— Begin Excerpt to read —

Changing height actually goes pretty quick. What I did is bought a 
few wooden yardsticks that I cut up into short sections to use as 
shims with each one giving me 1/8" of height. I stack 'em as needed.


----------



## mobiledynamics (Nov 21, 2014)

I read past threads and yes, the consensus for alot of ya'll is the paint stick, which a wild guesstimate would be about 1/8 to maybe 3/16. That seems awfully low. I would hate to much up the augers or bucket on this brand new snowblower, but I suppose if you have a perfectly flat surface and not other variable, then the paint stick might be a good marker reference...

For the roof snow, I don't even wait till it gets to 2 feet. If it's 12 inch of damp wet snow, and another forecast is coming, I generally get the roof rake and bring the stuff down. 

Hanky, in my Husq. thread, there are pics of the new redesigned armor skids. One end is narrower and the other end is wider, which allows you to choose what profile tip you want on the forward business end.


----------



## Hanky (Nov 14, 2014)

Thanks will check it out. mobiledynamice can you place a link for some of us that could not find it (me) might have to get a set for my 79 year neighbour for his ST224P that I helped him buy as he has a huge grass area he does.


----------



## Sid (Jan 31, 2014)

I have a 400' driveway, which has 3/4" bluestone partway. I set the homemade skids about 1 1/4" so I don't pick up the stone. Most of us wouldn't clean the snow on a driveway if it weren't at least 3 or 4 ". Unless we had a hot new blower.

— End Excerpt to read —
— Begin Recorded data —

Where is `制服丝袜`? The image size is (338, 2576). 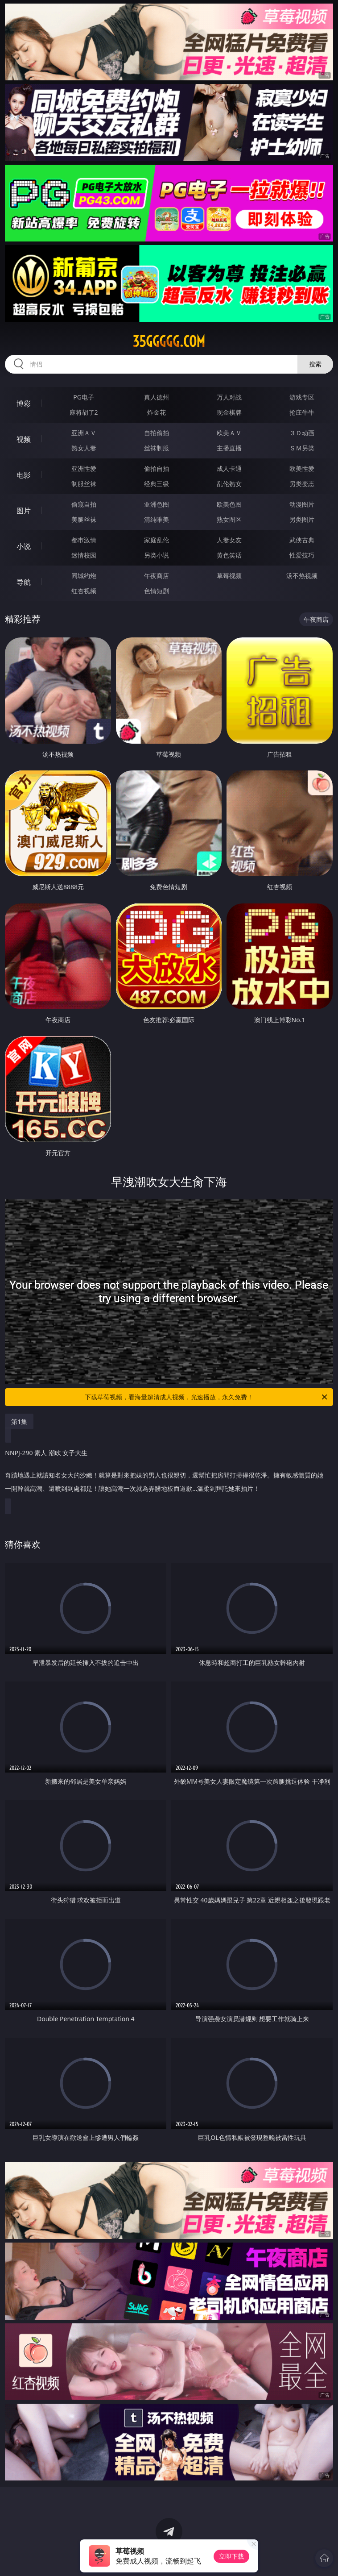
制服丝袜 is located at coordinates (83, 483).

— End Recorded data —

**Directions**.
A. In the snowblower thread above, at what height does Sid set the homemade skids?
B. Condense the paragraph of the snowblower thread that begins "For the roof snow" into a single shorter sentence that keeps its main facts.

**Task-by-task answers**.
A. About 1 1/4 inches, so that the stone is not picked up.

B. Rather than waiting for 2 feet to accumulate, the writer uses a roof rake to clear 12 inches of damp, wet snow from the roof when more is forecast.